Issues of waste management and recycling have taken on increased importance in recent years. Kerbside waste recycling programmes are a relatively recent development in the field of municipal waste management. Although forms of waste recycling have been practised for many years, it is only within the last decade or so that kerbside recycling has developed in the Perth Metropolitan area. In fact, many council recycling programmes are only a few years old.

The aim of the current study is to document and investigate local council municipal recycling programmes, in particular the kerbside recycling services, to determine those factors that affect the performance of recycling programmes. Data was collected on all municipal recycling programmes in the Perth Metropolitan area via a
Questionnaire. A draft questionnaire was developed and tested on two Councils, and the refined questionnaire was sent to all 26 Councils in the Perth Metropolitan area. Students from the Murdoch University course "Waste Treatment and Recycling" (N211) interviewed the Council recycling or waste management officer, collected the questionnaire and (where appropriate) directed further questions at private recycling contractors.

The questionnaire was structured in five parts and focussed on current and previous recycling programmes, financial and employment aspects of the current recycling programme, and a comments section to note special features of the programme.

The Questionnaire achieved a 100% response rate. Almost all Councils (92.4%) have some form of organised recycling, either at selected drop-off points, or a kerbside collection service. 76.9% of Councils provide a kerbside collection service for recyclables. The most common collection containers are bags (46.2%) and Mobile
Garbage Bins (19.2), with a few councils (11.5%) using crates. Two Councils (7.6%) have no recycling programmes. The most commonly recycled materials include newspaper, glass, plastics and aluminium cans. It was found that public interest in recycling is a major factor behind the establishment of local recycling programmes, in addition to Council reviews of waste management. Participation rates varied markedly, from high levels (79-93%) associated with the use of the MGB systems, to much lower levels (approximately 35%) for bag systems.

The study tested a number of hypotheses and the findings are presented below.

Hypothesis 1. Current recycling activity in the Perth metropolitan region is diverting a significant portion of waste from landfill disposal. The study found that Municipal recycling programmes are diverting significant portions of waste from the total waste stream, and in particular, the from the Municipal waste stream.

Hypothesis 2. Strong promotional campaigns for recycling are associated with high levels of waste recycling. No clear relationship was found between the number of promotional mediums used by local council and the participation rate and yield. However, the extent and frequency of promotional campaigns are probably significant factors.

Hypothesis 3. High Council charges for waste disposal are associated with high levels of household recycling. No statistically valid relationship was found between recycling rates and charges for the rubbish and recycling service. The hypothesis is not supported by the data. However, it is likely that the rate structure (ie. other than a flat rate structure, such as a volume or weight based structure) provides significant incentive to recycling.
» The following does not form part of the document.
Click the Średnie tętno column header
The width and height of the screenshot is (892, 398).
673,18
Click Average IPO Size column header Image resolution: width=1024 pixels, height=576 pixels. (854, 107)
This could not be tested as all Councils charge their services on a flat rate basis.

Hypothesis 4. Recycling programmes that use the Mobile Garbage Bin container for the collection of recyclable materials performs at higher levels than other containers. The Mobile Garbage Bin clearly has the highest average participation rates overall (85.5%), the crate system performs moderately at 49%, and the bag system generally performs at low participation rates (43%). Thus the data supports the hypothesis.

Hypothesis 5. Kerbside recycling programmes that are serviced on a weekly basis perform at higher levels than fortnightly collection services. The general trend in the data shows that the weekly collection of containers is associated with higher levels of participation, recycling rates and yields. Thus, hypothesis 5 is supported by the general trend in the data.

Hypothesis 6. Recycling activity declines as the recycling programme ages. The data was consistent with the hypothesis, but the relationship was not found to be statistically significant, due to most recycling programmes being of recent origin.

The study has identified potential improvements in overall strategy and policy and these are outlined under "Recommendations". The recommendations focus on the establishment of a consolidated Government Waste and Recycling Authority, development and implementation of variable rate charging systems for rubbish and recycling programmes, improvements in the monitoring of private contractors and associated data collection, and investigations into the development of reprocessing industries within the Perth region.

Publication Type: Thesis (Masters by Research)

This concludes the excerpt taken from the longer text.